== PROBLEM REQUIREMENTS ==
In the article about Subway's Olympic avocado graph, which athlete urges viewers to try avocado on any sub?

Subway's Mysterious Olympic Avocado Graph Explained
If you've been watching a lot of NBC's Olympics coverage, you've probably seen this Subway commercial. "Try avocado on any sub," beseeches winter Olympian Apolo Ohno. And then this graph appears on the screen. What does this graph mean?
While roughly ninety percent of the commercials broadcast during the Olympics are advertising NBC's new shows — Old Matthew Perry, Sexy Fire Department, and Arrested Modern Family Development Sunshine — the other ten percent are more traditional Olympics advertising campaigns in which athletes eat food.
The Subway spot — which features no Olympians who are actually participating in this summer's games — shows the enticing graph, labeled, somewhat confusingly, "avocado." It's unclear, among other things, what's being measured on the graph; when I asked on Twitter, people had a variety of readings:
@max_read without anymore information, I can only guess it represents 'avocados over time'
— ɱɨķε†ȟεßµяяɨ†σ (@miketheburrito) July 30, 2012
Average avocadoness over time. Duh. RT
@max_read: can someone explain to me this graph from the subway commercial twitter.com/max_read/statu…
— Adrian Chen (@AdrianChen) July 30, 2012
@max_read Success is directly proportional to avocado. The most successful people are avocados. Can't you see? It is as plain as avocado.

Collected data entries

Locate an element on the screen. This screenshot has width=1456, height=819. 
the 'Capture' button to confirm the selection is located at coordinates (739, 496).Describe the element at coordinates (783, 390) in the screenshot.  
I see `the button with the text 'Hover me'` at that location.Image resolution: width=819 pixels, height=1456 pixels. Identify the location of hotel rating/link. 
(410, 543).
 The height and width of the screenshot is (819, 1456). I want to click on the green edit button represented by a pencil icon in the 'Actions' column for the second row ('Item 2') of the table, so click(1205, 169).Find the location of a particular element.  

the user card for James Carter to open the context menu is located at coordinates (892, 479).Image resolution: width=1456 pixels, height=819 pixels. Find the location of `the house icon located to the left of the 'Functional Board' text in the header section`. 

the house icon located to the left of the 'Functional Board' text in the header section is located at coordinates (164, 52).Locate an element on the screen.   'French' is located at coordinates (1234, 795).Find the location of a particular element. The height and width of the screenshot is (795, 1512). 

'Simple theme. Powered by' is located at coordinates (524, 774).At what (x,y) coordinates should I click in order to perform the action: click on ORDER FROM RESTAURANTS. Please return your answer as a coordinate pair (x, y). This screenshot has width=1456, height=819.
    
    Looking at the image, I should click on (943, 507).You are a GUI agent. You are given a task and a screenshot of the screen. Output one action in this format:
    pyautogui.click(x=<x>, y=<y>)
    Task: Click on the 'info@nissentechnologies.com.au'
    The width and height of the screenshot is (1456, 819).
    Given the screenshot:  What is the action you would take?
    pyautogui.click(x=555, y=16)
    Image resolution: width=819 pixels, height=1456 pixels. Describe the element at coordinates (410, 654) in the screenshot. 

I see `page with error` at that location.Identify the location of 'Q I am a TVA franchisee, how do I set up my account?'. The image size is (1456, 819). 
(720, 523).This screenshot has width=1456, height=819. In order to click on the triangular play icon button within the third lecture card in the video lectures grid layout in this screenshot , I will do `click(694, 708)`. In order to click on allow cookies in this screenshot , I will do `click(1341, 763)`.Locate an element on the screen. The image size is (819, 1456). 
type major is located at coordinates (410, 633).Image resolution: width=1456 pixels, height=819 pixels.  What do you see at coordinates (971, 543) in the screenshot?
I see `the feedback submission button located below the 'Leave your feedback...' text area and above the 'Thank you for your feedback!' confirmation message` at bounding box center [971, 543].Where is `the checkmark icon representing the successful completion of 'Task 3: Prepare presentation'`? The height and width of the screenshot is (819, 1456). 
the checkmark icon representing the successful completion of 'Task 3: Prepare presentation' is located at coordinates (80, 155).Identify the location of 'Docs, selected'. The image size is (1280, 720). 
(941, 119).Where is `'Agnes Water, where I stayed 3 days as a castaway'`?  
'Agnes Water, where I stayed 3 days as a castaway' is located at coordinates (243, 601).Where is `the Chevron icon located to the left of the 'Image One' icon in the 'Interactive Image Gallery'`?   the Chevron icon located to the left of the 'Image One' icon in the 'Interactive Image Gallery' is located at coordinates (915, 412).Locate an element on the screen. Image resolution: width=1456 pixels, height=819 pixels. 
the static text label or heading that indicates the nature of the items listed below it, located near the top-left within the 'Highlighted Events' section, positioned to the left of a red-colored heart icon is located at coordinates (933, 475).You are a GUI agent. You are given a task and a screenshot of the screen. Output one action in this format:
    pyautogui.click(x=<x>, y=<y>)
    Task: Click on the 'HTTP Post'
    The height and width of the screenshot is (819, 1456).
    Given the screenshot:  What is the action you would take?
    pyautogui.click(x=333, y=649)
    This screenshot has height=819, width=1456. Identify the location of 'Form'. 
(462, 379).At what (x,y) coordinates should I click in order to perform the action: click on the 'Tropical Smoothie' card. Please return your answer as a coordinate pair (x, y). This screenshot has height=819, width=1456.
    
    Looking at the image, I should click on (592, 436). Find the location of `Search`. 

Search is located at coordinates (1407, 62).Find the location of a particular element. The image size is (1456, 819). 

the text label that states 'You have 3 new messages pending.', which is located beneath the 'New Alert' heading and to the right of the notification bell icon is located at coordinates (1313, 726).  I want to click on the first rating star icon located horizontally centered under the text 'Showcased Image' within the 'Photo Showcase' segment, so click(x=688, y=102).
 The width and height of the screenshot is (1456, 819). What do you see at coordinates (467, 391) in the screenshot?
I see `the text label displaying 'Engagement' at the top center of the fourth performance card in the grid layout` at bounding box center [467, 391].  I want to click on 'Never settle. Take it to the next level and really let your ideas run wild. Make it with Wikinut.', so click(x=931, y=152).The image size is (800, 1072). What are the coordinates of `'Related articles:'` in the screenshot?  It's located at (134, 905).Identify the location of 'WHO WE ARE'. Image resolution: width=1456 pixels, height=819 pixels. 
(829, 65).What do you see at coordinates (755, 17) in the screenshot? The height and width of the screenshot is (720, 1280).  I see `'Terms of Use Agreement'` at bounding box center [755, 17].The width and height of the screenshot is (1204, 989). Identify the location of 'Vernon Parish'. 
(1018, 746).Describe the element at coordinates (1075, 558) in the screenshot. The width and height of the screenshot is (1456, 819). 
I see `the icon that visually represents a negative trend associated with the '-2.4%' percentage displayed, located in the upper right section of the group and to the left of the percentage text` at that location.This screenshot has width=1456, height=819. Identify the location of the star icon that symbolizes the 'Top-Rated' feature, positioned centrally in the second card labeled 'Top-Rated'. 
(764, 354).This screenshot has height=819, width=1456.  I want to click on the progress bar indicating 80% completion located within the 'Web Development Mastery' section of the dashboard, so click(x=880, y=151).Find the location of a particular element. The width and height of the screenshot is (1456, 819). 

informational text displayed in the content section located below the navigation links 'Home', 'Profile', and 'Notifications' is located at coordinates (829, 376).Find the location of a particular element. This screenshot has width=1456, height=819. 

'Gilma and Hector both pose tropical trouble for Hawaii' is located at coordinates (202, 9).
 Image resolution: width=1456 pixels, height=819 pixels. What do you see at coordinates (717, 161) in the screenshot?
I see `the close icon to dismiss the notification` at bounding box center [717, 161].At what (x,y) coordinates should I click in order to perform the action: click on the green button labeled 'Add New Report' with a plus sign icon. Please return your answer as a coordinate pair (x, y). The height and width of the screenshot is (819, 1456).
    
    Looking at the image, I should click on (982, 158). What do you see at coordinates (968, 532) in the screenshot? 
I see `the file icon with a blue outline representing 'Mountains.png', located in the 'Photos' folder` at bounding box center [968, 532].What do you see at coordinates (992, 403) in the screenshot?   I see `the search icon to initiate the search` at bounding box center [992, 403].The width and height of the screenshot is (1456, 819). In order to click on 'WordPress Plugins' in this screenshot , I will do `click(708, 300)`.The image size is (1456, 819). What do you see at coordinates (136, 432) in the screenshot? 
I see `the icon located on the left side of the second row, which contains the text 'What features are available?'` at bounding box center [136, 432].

== ANSWER TO THIS TASK ==
Winter Olympian Apolo Ohno